Vernacular health belief systems and their implications for clinical care
Author(s):
O'connor, Bonnie Blair
Format:
Thesis
Degree granted:
Ph.D.
Publisher:
Ann Arbor : University of Pennsylvania, 1990.
Pages:
355
Language:
English
Abstract:
In addition to conventional, Western medicine, there are a great number and variety of systems of health belief and practice active in the United States today. Contrary to popular and academic stereotypes of marginality, non-conventional health belief systems are found among people of every ethnicity, religious persuasion, social class, and level of educational attainment. Far from dying out in the face of advances in scientific medicine, many vernacular health belief systems are growing in popularity. Included among these are both longstanding traditional systems (often referred to as "folk medicine") and newer developments and syncretisms such as the many approaches grouped together under the rubrics of Holistic Health or New Age healing (sometimes referred to as "popular medicine"). While a small number of vernacular healing systems are used to the virtual exclusion of conventional medicine, this pattern is the exception, rather than the rule. Far more often, both conventional and vernacular health care modalities are used, either sequentially or simultaneously.

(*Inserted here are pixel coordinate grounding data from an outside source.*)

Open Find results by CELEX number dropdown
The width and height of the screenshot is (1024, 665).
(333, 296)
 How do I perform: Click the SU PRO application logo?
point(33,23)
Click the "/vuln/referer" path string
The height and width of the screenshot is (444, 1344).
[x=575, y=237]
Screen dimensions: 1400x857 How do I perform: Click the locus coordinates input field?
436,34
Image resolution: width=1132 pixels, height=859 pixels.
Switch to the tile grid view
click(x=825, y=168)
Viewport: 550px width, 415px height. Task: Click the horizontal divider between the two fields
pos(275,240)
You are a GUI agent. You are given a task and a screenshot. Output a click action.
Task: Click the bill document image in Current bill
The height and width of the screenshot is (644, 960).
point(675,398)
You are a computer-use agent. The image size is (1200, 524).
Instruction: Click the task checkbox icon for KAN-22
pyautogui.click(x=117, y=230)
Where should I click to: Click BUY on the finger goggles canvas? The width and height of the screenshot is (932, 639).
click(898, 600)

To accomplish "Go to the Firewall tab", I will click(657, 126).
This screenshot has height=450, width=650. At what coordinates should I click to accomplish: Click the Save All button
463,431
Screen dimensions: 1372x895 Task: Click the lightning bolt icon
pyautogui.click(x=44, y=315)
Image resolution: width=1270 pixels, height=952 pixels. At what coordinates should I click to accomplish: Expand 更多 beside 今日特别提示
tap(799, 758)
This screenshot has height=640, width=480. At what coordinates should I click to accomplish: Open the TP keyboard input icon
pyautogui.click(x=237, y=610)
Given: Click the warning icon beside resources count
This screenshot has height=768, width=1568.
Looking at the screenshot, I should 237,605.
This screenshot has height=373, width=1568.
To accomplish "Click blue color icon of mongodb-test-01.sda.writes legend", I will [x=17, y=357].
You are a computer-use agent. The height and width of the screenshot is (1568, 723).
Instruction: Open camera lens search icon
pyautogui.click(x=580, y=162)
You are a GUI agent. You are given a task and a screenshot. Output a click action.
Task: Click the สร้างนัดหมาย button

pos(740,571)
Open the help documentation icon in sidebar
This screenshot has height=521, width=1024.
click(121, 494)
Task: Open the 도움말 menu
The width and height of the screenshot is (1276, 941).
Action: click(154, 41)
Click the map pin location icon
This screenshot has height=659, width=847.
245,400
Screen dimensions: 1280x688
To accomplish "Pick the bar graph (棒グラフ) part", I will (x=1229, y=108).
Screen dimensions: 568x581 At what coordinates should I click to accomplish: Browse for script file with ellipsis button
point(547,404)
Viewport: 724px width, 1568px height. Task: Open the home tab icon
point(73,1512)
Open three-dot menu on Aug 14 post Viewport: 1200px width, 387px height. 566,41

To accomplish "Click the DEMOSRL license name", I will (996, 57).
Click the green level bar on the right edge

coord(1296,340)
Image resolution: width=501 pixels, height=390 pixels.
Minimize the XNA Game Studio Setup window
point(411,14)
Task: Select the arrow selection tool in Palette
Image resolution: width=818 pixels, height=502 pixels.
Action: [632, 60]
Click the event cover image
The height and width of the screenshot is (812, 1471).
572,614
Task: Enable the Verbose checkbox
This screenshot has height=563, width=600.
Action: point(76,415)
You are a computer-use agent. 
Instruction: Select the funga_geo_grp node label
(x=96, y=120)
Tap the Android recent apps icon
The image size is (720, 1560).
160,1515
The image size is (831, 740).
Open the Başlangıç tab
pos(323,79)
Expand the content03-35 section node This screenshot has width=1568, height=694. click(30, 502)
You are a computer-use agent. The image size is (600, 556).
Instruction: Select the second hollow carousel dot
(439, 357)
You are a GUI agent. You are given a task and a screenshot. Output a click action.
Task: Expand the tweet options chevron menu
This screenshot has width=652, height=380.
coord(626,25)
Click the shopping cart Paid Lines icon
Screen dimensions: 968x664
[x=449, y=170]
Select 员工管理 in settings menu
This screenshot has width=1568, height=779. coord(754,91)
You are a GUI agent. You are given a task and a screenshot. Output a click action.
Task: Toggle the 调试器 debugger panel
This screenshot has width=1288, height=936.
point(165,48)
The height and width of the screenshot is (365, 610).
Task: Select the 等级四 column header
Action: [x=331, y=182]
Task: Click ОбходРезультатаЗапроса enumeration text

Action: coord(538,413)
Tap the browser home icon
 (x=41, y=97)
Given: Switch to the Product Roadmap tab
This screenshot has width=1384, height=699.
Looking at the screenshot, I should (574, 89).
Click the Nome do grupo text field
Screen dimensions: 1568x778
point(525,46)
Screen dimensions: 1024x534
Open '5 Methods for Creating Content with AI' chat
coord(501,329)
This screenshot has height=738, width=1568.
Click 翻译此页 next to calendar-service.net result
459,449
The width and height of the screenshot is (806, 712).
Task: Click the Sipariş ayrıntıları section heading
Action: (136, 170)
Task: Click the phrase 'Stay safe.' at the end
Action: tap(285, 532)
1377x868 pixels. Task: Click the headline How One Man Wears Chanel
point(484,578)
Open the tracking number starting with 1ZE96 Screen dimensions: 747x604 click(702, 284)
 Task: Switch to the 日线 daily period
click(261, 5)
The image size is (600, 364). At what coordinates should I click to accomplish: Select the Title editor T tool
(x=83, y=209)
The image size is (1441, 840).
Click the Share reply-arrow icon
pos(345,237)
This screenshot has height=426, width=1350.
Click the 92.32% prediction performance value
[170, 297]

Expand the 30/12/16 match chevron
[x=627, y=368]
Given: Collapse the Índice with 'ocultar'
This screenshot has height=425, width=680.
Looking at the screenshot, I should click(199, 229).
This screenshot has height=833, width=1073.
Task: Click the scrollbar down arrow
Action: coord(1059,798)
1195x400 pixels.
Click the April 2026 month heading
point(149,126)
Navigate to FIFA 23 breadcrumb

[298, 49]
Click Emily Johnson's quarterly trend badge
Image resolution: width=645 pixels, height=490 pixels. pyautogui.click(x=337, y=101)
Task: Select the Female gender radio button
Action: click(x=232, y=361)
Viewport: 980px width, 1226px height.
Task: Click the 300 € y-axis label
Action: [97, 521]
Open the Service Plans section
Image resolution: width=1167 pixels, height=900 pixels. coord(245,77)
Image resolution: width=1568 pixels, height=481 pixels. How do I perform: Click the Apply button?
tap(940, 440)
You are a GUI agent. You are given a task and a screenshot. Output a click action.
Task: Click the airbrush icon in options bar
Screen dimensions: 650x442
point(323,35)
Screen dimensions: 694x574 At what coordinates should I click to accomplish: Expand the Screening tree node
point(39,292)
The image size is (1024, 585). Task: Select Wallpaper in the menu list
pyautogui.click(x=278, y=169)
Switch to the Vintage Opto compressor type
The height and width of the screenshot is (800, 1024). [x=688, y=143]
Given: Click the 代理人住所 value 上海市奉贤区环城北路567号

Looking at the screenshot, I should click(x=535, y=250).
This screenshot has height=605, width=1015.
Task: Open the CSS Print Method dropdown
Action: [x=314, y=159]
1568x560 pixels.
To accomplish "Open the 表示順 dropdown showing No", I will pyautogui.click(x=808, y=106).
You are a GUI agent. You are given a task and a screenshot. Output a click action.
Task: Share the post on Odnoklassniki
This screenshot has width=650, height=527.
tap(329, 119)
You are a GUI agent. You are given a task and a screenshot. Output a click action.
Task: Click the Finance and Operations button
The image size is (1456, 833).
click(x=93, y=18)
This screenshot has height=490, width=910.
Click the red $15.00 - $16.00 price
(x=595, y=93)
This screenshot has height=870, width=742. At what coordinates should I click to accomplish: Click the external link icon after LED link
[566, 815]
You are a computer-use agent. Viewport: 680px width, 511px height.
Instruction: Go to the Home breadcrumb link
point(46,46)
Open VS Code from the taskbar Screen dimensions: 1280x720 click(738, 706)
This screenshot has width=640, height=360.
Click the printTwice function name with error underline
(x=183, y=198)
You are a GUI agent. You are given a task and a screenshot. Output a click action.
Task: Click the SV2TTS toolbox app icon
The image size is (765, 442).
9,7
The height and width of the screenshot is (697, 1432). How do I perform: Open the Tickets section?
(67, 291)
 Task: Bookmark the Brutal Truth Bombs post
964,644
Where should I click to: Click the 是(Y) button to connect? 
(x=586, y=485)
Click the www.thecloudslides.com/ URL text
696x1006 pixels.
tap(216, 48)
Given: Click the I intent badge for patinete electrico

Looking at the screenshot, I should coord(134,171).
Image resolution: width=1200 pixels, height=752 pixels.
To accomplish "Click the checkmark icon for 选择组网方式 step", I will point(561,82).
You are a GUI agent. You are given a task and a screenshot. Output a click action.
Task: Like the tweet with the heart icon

This work addresses vernacular health belief systems, exploring the ways in which people define health and illness; how and why people believe they become sick; how they decide what to do about it; and under whose care they decide to undertake particular therapeutic measures. Fieldwork including direct interviewing, inter-system mediation, and participant-observation provides the bulk of the data. A pair of contrast studies examines vernacular health care beliefs and practices in both an ethnic minority and a "mainstream" population, one person's illness and a widespread epidemic. One study describes the course of negotiations between conventional medicine and a young Hmong man with chronic liver disease; the other looks at the tremendous range of vernacular responses to AIDS in the mostly white, middle-class gay PWA community. For purposes of comparative discussion all health belief systems, including conventional medicine, are treated as being culturally constructed. It is proposed that this perspective makes it possible to negotiate among divergent health belief systems. The meeting of conventional and vernacular health beliefs and practices, which conjointly comprise contemporary American health behavior, is endorsed as fertile ground for applied Folklore studies.